Conhece o risco de aplicar um conceito esclerosado e condicionante de "brasilidade" e tenta evitá-lo buscando em cada secção cronológica, que classifica por meio de uma categoria estilística, como "Barroco", "Romantismo", "Simbolismo", o que chama de "modalidade brasileira das escolhas estéticas" (pág. 21). Define o "estilo brasileiro" dessa "tradição estilística autônoma" pressuposta em cada recorte como o "modo" pelo qual os gêneros literários tradicionais se transformam quando são aplicados a matérias heterogêneas, submetendo-as a uma deformação "expressionista". Especifica os principais temas dessas transformações -o índio, o negro, a cana-de-açúcar, a seca, o sertão, a Amazônia, a Bahia, o arranha-céu.
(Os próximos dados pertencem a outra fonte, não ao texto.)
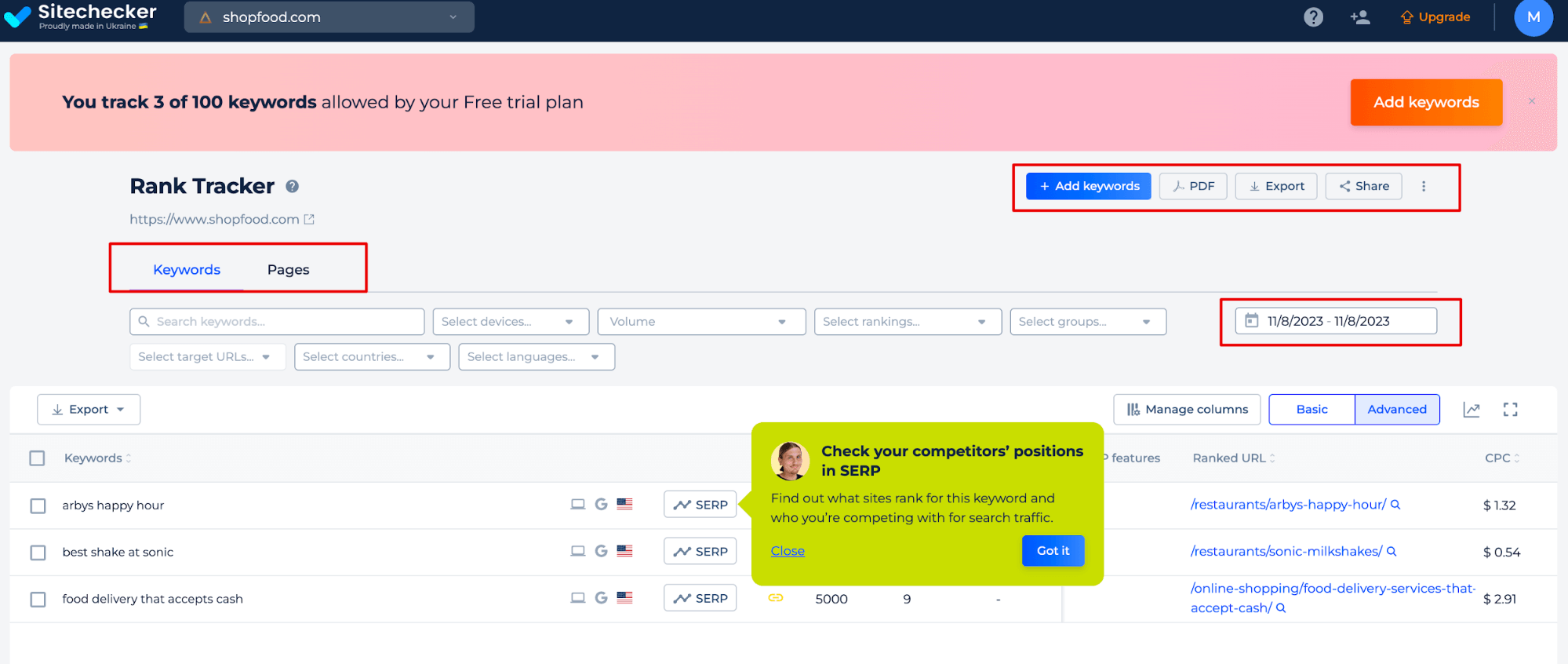The height and width of the screenshot is (664, 1568).
Task: Click the help icon next to Rank Tracker
Action: point(292,186)
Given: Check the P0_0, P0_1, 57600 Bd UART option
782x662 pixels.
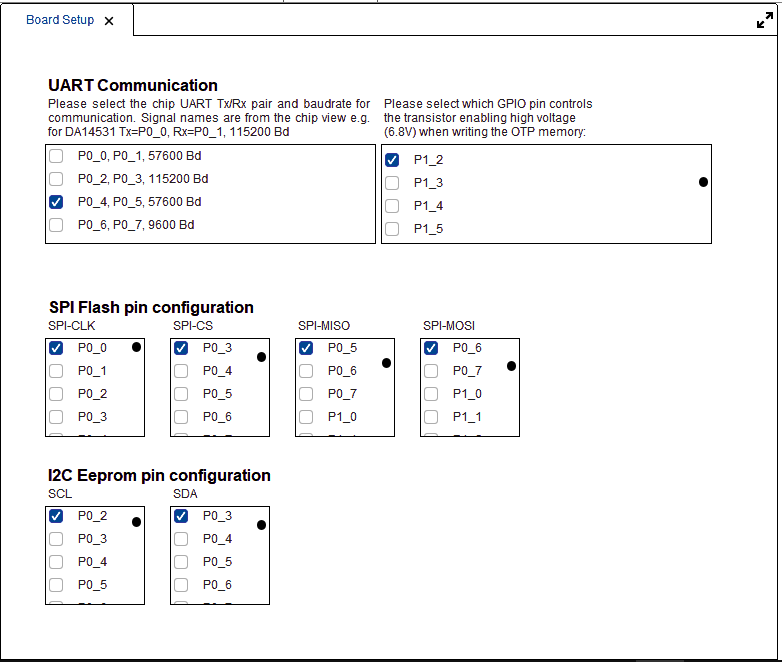Looking at the screenshot, I should (x=56, y=156).
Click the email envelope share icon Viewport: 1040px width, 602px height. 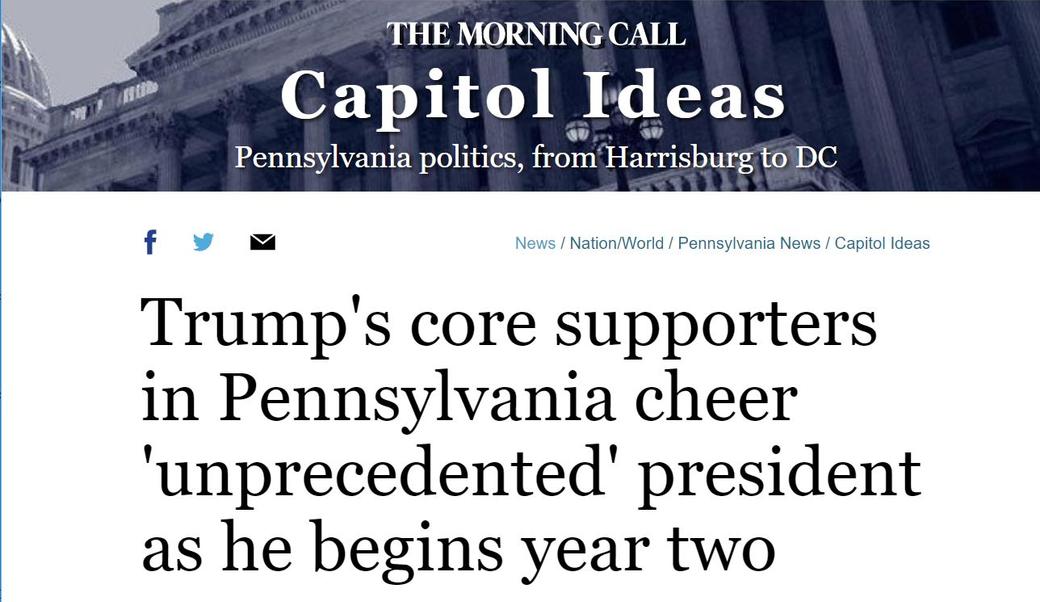click(262, 242)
Relaciona a forma literária à língua e aos procedimentos retórico-poéticos, estilísticos.
Como o Brasil é o único país americano a falar português, supõe que tal especificidade torna necessário delimitar uma "civilização brasileira" em contraste com outras civilizações americanas, caracterizando-se uma "cultura brasileira" no âmbito das culturas de expressão portuguesa. O critério, porém, não deve ser apenas o da língua, uma vez que as letras, produzidas por aqui desde o século 16 como "autodefinição" e "diferença", resultam da adaptação de padrões anteriores: "Do século 16 até hoje, a literatura se configura no Brasil como processo de autodefinição: em nível coletivo, como descrição da paisagem humana e geográfica 'diferente'; e, em nível individual, com a efusão lírica que acompanha a verificação introspectiva do Homo brasilicus" (pág. 19).
Christian Jouhaud lembrou recentemente que as abordagens da literatura feitas pela estética da recepção, pela sociologia e psicologia da leitura de McKenzie, pelo "new historicism" norte-americano e outras correntes historiográficas contemporâneas têm em comum o fato de não oporem reservas à historicização da literatura como categoria, valor e produção. A literatura é uma forma cultural de mediação entre produtores e receptores em momentos e situações particulares e não se poderia negligenciar nenhuma das modalidades de sua valorização, ou seja, os processos de produção, perenização e transformação do cânone literário ("Annales", 49, 1994).
Naturalmente, portanto, é discutível a generalização do conceito de "autonomia" e "brasileiro" para todas as letras. Lembre-se, por exemplo, que a unidade ou a identidade de "Brasil" e "brasileiro", implícitas na noção de "autonomia", só aparecem depois da Independência, como produto particular e interessado da unificação ideológica do nacionalismo romântico.
Quando o livro de Luciana saiu, em 1972, a oposição "como/por quê" enquadrava-se nas polêmicas literárias dos vários marxismos e estruturalismos. Vinte e cinco anos depois, sua pertinência teórica e política aparece deslocada ou dissolvida nas abordagens contemporâneas da literatura de que fala Jouaud. Elas vêm propondo a insuficiência ou a não-pertinência da oposição de "história sociológica" e "história estilística". Alegam que as mesmas convenções culturais articulam práticas não-literárias e práticas literárias, ou, ainda, que a forma literária pressupõe, tanto em sua produção quanto em sua apropriação, sistemas de representação que são práticas simbólicas tão reais ou sociais quanto a economia neoliberal que hoje as neutraliza no troca-troca da internacionalização do capital.